On the agenda was the health and disability budget. As expected, the outgoing government did not make a decision on that issue. A further meeting on the subject will be held on 9 December if the parties negotiating the incoming coalition fail to reach agreement by then.

At the end of October, the INAMI General Council, too, had been unable to reach a decision on its 2025 budget, which had been negotiated by mutual insurance companies and healthcare providers. Within the outgoing government, Open VLD refused to approve the budget, while the Mouvement Réformateur (MR) abstained.

Socialists and greens back proposal

The current growth norm is 2.5%, over and above indexation, which represents an increase of €2 billion. Prime Minister Alexander De Croo (Open VLD) believes it is up to the next government to make a decision on this issue.

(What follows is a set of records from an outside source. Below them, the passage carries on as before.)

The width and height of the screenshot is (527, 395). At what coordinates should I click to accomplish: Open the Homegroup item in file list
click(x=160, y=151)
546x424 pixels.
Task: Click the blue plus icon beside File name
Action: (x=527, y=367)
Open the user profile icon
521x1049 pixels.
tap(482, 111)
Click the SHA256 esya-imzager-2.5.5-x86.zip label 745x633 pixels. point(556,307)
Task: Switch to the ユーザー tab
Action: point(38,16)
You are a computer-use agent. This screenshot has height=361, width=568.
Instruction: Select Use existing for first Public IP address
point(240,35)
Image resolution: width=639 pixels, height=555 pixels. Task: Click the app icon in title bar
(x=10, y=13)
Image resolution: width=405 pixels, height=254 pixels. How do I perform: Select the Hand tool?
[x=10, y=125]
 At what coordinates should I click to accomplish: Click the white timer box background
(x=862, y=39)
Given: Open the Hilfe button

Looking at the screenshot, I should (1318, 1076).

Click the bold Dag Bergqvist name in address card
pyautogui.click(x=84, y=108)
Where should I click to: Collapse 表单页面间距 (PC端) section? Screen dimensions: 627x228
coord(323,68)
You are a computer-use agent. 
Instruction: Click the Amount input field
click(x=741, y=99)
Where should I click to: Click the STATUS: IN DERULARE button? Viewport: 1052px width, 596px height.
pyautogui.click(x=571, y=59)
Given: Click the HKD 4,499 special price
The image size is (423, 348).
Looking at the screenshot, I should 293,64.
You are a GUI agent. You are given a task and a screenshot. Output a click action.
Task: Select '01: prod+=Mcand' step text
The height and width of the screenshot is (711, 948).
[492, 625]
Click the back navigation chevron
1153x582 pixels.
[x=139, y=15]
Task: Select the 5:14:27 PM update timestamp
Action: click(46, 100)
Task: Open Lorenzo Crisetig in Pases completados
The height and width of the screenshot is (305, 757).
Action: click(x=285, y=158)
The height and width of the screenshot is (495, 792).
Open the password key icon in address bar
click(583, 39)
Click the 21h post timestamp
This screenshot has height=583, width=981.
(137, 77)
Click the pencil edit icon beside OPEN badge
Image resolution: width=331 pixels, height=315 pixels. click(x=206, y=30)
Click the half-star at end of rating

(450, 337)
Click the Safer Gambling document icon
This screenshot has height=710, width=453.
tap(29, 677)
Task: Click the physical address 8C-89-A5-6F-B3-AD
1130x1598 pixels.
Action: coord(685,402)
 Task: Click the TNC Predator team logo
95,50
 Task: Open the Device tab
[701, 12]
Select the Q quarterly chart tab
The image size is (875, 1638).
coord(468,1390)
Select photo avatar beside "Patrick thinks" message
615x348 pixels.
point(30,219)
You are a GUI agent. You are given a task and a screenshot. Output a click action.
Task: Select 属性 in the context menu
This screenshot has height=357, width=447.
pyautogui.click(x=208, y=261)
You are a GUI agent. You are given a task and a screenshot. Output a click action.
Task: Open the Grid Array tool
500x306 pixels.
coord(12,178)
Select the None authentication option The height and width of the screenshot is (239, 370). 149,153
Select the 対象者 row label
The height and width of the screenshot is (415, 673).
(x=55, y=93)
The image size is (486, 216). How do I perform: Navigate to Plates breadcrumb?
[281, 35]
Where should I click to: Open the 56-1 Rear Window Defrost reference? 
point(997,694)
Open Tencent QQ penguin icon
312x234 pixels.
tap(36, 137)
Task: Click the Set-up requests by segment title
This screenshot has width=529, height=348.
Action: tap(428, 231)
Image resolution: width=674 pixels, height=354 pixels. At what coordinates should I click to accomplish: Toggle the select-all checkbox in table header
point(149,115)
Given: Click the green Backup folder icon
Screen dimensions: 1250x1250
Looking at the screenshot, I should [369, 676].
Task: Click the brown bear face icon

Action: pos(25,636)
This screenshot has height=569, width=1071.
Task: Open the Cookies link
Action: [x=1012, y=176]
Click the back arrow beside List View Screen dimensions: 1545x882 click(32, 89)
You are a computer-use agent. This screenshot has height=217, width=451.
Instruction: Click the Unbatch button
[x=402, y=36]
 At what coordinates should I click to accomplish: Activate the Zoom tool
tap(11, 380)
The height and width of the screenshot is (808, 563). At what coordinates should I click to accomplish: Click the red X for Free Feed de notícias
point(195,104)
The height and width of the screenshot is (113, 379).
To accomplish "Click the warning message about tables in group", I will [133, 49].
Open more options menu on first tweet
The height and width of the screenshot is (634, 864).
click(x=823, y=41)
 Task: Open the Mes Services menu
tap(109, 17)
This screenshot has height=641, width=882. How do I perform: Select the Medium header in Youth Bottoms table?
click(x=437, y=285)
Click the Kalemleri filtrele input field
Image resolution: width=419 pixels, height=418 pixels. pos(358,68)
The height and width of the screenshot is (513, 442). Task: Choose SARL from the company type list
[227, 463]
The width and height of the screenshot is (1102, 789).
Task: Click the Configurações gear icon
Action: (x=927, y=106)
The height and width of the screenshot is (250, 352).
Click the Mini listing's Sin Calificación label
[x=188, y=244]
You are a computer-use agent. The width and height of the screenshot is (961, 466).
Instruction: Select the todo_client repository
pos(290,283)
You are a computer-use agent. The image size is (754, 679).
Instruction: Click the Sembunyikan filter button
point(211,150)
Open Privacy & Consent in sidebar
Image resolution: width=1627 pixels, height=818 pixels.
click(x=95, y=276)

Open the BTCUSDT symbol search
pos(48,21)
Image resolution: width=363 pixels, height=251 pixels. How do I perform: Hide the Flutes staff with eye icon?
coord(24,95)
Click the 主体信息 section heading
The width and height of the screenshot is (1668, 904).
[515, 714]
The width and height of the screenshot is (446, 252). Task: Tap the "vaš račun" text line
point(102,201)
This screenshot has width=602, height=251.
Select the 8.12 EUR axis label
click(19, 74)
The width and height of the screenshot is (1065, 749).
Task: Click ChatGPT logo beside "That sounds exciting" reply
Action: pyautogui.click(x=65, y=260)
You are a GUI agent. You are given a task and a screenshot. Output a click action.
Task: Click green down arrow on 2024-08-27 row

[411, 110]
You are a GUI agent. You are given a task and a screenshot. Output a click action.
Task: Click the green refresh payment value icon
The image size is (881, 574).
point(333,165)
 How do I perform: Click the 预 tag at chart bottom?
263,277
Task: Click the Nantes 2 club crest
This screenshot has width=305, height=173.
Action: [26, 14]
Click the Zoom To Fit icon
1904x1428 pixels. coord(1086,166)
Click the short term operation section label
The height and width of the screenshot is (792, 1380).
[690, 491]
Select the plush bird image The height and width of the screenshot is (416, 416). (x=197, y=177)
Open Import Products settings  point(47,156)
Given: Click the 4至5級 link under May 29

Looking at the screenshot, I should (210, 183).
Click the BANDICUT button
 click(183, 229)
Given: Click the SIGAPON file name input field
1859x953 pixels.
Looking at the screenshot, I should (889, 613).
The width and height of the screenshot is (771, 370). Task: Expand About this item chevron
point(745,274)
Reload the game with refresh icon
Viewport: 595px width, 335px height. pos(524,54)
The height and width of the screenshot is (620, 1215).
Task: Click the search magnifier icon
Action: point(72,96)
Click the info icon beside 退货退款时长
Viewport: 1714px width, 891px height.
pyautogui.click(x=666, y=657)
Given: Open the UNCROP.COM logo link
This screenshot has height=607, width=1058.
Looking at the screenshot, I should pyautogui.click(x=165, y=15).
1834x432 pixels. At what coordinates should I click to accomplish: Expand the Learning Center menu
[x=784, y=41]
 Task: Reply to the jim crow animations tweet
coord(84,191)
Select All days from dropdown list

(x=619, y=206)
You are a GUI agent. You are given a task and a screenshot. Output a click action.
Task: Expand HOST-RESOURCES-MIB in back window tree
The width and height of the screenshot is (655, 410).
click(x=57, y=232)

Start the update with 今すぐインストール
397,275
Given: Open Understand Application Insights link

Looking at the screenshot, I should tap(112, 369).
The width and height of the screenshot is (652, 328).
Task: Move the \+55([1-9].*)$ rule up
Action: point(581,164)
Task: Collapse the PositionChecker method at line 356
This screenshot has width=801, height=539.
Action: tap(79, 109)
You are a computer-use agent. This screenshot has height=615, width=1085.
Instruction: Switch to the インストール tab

On the other hand, prospective coalition partners, particularly the Socialists and Greens, would like the budget negotiated by the sector's partners to be approved.

Health Minister Frank Vandenbroucke (Vooruit) made no secret of his disappointment after the meeting.

"Patients and healthcare workers have a right to certainty as quickly as possible: certainty on tariffs for patients, certainty on indexation of benefits for healthcare providers because there is no time to lose in preparing the measures needed to halt the slippage in spending," Vandenbroucke said.

An ambulance at the Universitair Ziekenhuis Antwerpen (UZA) hospital. Credit: Belga

"Postponing the decision is all the more regrettable because many of our colleagues support the proposal before us, a proposal based on very broad consultation between all the players in the healthcare sector," he added.

Unlike PS, the Belgian Green parties and Open VLD, Vooruit is taking part in current government discussions alongside MR and the CD&V. ‘There wasn't a great deal of agreement between the prospective coalition partners," a source commented after the meeting.

Monday's physical meeting of the outgoing government was the first of its kind since the 9 June elections.